**** Source material
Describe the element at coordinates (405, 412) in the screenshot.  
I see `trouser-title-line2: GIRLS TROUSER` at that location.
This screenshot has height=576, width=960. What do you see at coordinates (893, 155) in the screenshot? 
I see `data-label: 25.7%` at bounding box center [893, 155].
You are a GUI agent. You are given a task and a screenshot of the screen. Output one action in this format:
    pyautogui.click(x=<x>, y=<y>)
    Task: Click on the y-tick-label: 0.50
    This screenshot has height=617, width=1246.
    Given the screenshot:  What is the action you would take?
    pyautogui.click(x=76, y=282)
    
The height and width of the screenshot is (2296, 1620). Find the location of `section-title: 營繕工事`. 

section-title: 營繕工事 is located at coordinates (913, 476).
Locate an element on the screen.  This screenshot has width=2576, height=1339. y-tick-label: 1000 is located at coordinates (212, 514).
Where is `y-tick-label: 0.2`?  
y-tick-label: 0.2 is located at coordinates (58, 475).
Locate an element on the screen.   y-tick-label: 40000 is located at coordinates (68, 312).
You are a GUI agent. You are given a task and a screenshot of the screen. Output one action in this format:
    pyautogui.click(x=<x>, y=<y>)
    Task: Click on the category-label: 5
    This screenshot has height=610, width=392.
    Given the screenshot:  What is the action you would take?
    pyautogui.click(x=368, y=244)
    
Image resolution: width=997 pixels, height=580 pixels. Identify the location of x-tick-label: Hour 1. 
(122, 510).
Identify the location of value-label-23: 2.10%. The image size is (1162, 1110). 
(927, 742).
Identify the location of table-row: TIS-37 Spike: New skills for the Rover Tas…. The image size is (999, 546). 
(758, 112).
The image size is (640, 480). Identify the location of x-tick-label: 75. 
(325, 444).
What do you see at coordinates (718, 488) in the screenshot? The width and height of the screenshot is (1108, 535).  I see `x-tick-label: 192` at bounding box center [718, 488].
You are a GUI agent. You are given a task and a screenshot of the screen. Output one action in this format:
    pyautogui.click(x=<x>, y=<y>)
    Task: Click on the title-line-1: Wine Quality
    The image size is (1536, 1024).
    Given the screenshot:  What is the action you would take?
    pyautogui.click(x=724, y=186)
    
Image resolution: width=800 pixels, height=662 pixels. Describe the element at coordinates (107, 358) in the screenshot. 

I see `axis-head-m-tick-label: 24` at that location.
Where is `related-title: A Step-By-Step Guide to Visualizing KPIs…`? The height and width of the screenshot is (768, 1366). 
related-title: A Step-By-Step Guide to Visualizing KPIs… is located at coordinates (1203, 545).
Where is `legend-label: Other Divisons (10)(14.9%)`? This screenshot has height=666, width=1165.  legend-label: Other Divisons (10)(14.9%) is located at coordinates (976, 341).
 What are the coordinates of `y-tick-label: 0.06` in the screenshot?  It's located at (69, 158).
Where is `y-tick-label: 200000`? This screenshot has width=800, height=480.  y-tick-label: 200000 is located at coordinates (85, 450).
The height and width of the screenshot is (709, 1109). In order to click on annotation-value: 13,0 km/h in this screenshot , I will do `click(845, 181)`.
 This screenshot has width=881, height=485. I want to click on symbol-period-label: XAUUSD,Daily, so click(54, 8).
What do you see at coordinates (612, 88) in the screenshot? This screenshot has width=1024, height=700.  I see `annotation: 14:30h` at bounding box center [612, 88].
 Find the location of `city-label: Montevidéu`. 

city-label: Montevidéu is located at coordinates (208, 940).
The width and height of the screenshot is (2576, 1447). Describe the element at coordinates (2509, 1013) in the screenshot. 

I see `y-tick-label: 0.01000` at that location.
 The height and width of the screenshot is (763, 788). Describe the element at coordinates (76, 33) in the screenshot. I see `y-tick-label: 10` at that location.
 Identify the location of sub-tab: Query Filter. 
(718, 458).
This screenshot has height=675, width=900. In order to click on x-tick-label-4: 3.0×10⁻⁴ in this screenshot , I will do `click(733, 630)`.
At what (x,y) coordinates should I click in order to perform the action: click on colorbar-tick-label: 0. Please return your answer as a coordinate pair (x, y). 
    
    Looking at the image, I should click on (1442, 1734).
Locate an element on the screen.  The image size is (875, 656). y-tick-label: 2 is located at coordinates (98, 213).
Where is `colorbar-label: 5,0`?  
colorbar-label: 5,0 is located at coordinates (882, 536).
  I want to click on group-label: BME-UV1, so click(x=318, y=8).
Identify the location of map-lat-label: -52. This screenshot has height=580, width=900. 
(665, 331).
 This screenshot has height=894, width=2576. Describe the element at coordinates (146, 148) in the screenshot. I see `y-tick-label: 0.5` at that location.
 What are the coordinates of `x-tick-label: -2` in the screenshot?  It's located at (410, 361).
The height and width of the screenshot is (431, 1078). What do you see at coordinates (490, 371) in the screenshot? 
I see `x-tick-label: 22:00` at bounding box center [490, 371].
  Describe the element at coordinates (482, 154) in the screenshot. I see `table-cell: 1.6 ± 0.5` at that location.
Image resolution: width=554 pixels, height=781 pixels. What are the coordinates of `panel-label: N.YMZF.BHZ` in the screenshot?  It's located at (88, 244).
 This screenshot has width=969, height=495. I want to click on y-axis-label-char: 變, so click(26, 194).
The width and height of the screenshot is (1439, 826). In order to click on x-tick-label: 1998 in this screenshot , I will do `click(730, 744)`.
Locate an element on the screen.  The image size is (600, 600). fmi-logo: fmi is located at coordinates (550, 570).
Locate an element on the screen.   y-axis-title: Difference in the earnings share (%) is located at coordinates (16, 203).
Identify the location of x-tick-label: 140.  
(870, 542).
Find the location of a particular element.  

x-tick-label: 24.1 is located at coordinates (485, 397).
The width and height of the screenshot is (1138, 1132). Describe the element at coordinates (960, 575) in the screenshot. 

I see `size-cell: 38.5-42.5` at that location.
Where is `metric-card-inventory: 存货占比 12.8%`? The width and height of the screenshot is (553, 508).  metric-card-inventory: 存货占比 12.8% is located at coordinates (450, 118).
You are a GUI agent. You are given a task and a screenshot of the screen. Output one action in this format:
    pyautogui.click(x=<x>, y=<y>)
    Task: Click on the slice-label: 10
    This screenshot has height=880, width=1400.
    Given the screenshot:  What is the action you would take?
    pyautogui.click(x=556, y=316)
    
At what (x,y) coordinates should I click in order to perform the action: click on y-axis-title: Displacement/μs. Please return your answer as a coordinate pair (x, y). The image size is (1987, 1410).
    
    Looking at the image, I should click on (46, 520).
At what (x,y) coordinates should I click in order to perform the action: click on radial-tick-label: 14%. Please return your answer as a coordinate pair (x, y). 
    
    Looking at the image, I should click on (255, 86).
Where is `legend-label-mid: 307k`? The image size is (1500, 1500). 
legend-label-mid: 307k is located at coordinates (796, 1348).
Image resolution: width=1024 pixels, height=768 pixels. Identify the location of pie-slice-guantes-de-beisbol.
********
● **Task details**: Turn all of the entries above into one numbered list, with no blank lines.

● **Result of this exercise**:
1. Describe the element at coordinates (405, 412) in the screenshot.  
2. I see `trouser-title-line2: GIRLS TROUSER` at that location.
3. This screenshot has height=576, width=960. What do you see at coordinates (893, 155) in the screenshot? 
4. I see `data-label: 25.7%` at bounding box center [893, 155].
5. You are a GUI agent. You are given a task and a screenshot of the screen. Output one action in this format:
6.     pyautogui.click(x=<x>, y=<y>)
7.     Task: Click on the y-tick-label: 0.50
8.     This screenshot has height=617, width=1246.
9.     Given the screenshot:  What is the action you would take?
10.     pyautogui.click(x=76, y=282)
11. The height and width of the screenshot is (2296, 1620). Find the location of `section-title: 營繕工事`. 
12. section-title: 營繕工事 is located at coordinates (913, 476).
13. Locate an element on the screen.  This screenshot has width=2576, height=1339. y-tick-label: 1000 is located at coordinates (212, 514).
14. Where is `y-tick-label: 0.2`?  
15. y-tick-label: 0.2 is located at coordinates (58, 475).
16. Locate an element on the screen.   y-tick-label: 40000 is located at coordinates (68, 312).
17. You are a GUI agent. You are given a task and a screenshot of the screen. Output one action in this format:
18.     pyautogui.click(x=<x>, y=<y>)
19.     Task: Click on the category-label: 5
20.     This screenshot has height=610, width=392.
21.     Given the screenshot:  What is the action you would take?
22.     pyautogui.click(x=368, y=244)
23. Image resolution: width=997 pixels, height=580 pixels. Identify the location of x-tick-label: Hour 1. 
24. (122, 510).
25. Identify the location of value-label-23: 2.10%. The image size is (1162, 1110). 
26. (927, 742).
27. Identify the location of table-row: TIS-37 Spike: New skills for the Rover Tas…. The image size is (999, 546). 
28. (758, 112).
29. The image size is (640, 480). Identify the location of x-tick-label: 75. 
30. (325, 444).
31. What do you see at coordinates (718, 488) in the screenshot? The width and height of the screenshot is (1108, 535).  I see `x-tick-label: 192` at bounding box center [718, 488].
32. You are a GUI agent. You are given a task and a screenshot of the screen. Output one action in this format:
33.     pyautogui.click(x=<x>, y=<y>)
34.     Task: Click on the title-line-1: Wine Quality
35.     The image size is (1536, 1024).
36.     Given the screenshot:  What is the action you would take?
37.     pyautogui.click(x=724, y=186)
38. Image resolution: width=800 pixels, height=662 pixels. Describe the element at coordinates (107, 358) in the screenshot. 
39. I see `axis-head-m-tick-label: 24` at that location.
40. Where is `related-title: A Step-By-Step Guide to Visualizing KPIs…`? The height and width of the screenshot is (768, 1366). 
41. related-title: A Step-By-Step Guide to Visualizing KPIs… is located at coordinates (1203, 545).
42. Where is `legend-label: Other Divisons (10)(14.9%)`? This screenshot has height=666, width=1165.  legend-label: Other Divisons (10)(14.9%) is located at coordinates (976, 341).
43.  What are the coordinates of `y-tick-label: 0.06` in the screenshot?  It's located at (69, 158).
44. Where is `y-tick-label: 200000`? This screenshot has width=800, height=480.  y-tick-label: 200000 is located at coordinates (85, 450).
45. The height and width of the screenshot is (709, 1109). In order to click on annotation-value: 13,0 km/h in this screenshot , I will do `click(845, 181)`.
46.  This screenshot has width=881, height=485. I want to click on symbol-period-label: XAUUSD,Daily, so click(54, 8).
47. What do you see at coordinates (612, 88) in the screenshot? This screenshot has width=1024, height=700.  I see `annotation: 14:30h` at bounding box center [612, 88].
48.  Find the location of `city-label: Montevidéu`. 
49. city-label: Montevidéu is located at coordinates (208, 940).
50. The width and height of the screenshot is (2576, 1447). Describe the element at coordinates (2509, 1013) in the screenshot. 
51. I see `y-tick-label: 0.01000` at that location.
52.  The height and width of the screenshot is (763, 788). Describe the element at coordinates (76, 33) in the screenshot. I see `y-tick-label: 10` at that location.
53.  Identify the location of sub-tab: Query Filter. 
54. (718, 458).
55. This screenshot has height=675, width=900. In order to click on x-tick-label-4: 3.0×10⁻⁴ in this screenshot , I will do `click(733, 630)`.
56. At what (x,y) coordinates should I click in order to perform the action: click on colorbar-tick-label: 0. Please return your answer as a coordinate pair (x, y). 
57.     Looking at the image, I should click on (1442, 1734).
58. Locate an element on the screen.  The image size is (875, 656). y-tick-label: 2 is located at coordinates (98, 213).
59. Where is `colorbar-label: 5,0`?  
60. colorbar-label: 5,0 is located at coordinates (882, 536).
61.   I want to click on group-label: BME-UV1, so click(x=318, y=8).
62. Identify the location of map-lat-label: -52. This screenshot has height=580, width=900. 
63. (665, 331).
64.  This screenshot has height=894, width=2576. Describe the element at coordinates (146, 148) in the screenshot. I see `y-tick-label: 0.5` at that location.
65.  What are the coordinates of `x-tick-label: -2` in the screenshot?  It's located at (410, 361).
66. The height and width of the screenshot is (431, 1078). What do you see at coordinates (490, 371) in the screenshot? 
67. I see `x-tick-label: 22:00` at bounding box center [490, 371].
68.   Describe the element at coordinates (482, 154) in the screenshot. I see `table-cell: 1.6 ± 0.5` at that location.
69. Image resolution: width=554 pixels, height=781 pixels. What are the coordinates of `panel-label: N.YMZF.BHZ` in the screenshot?  It's located at (88, 244).
70.  This screenshot has width=969, height=495. I want to click on y-axis-label-char: 變, so click(26, 194).
71. The width and height of the screenshot is (1439, 826). In order to click on x-tick-label: 1998 in this screenshot , I will do `click(730, 744)`.
72. Locate an element on the screen.  The image size is (600, 600). fmi-logo: fmi is located at coordinates (550, 570).
73. Locate an element on the screen.   y-axis-title: Difference in the earnings share (%) is located at coordinates (16, 203).
74. Identify the location of x-tick-label: 140.  
75. (870, 542).
76. Find the location of a particular element.  
77. x-tick-label: 24.1 is located at coordinates (485, 397).
78. The width and height of the screenshot is (1138, 1132). Describe the element at coordinates (960, 575) in the screenshot. 
79. I see `size-cell: 38.5-42.5` at that location.
80. Where is `metric-card-inventory: 存货占比 12.8%`? The width and height of the screenshot is (553, 508).  metric-card-inventory: 存货占比 12.8% is located at coordinates (450, 118).
81. You are a GUI agent. You are given a task and a screenshot of the screen. Output one action in this format:
82.     pyautogui.click(x=<x>, y=<y>)
83.     Task: Click on the slice-label: 10
84.     This screenshot has height=880, width=1400.
85.     Given the screenshot:  What is the action you would take?
86.     pyautogui.click(x=556, y=316)
87. At what (x,y) coordinates should I click in order to perform the action: click on y-axis-title: Displacement/μs. Please return your answer as a coordinate pair (x, y). The image size is (1987, 1410).
88.     Looking at the image, I should click on (46, 520).
89. At what (x,y) coordinates should I click in order to perform the action: click on radial-tick-label: 14%. Please return your answer as a coordinate pair (x, y). 
90.     Looking at the image, I should click on (255, 86).
91. Where is `legend-label-mid: 307k`? The image size is (1500, 1500). 
92. legend-label-mid: 307k is located at coordinates (796, 1348).
93. Image resolution: width=1024 pixels, height=768 pixels. Identify the location of pie-slice-guantes-de-beisbol.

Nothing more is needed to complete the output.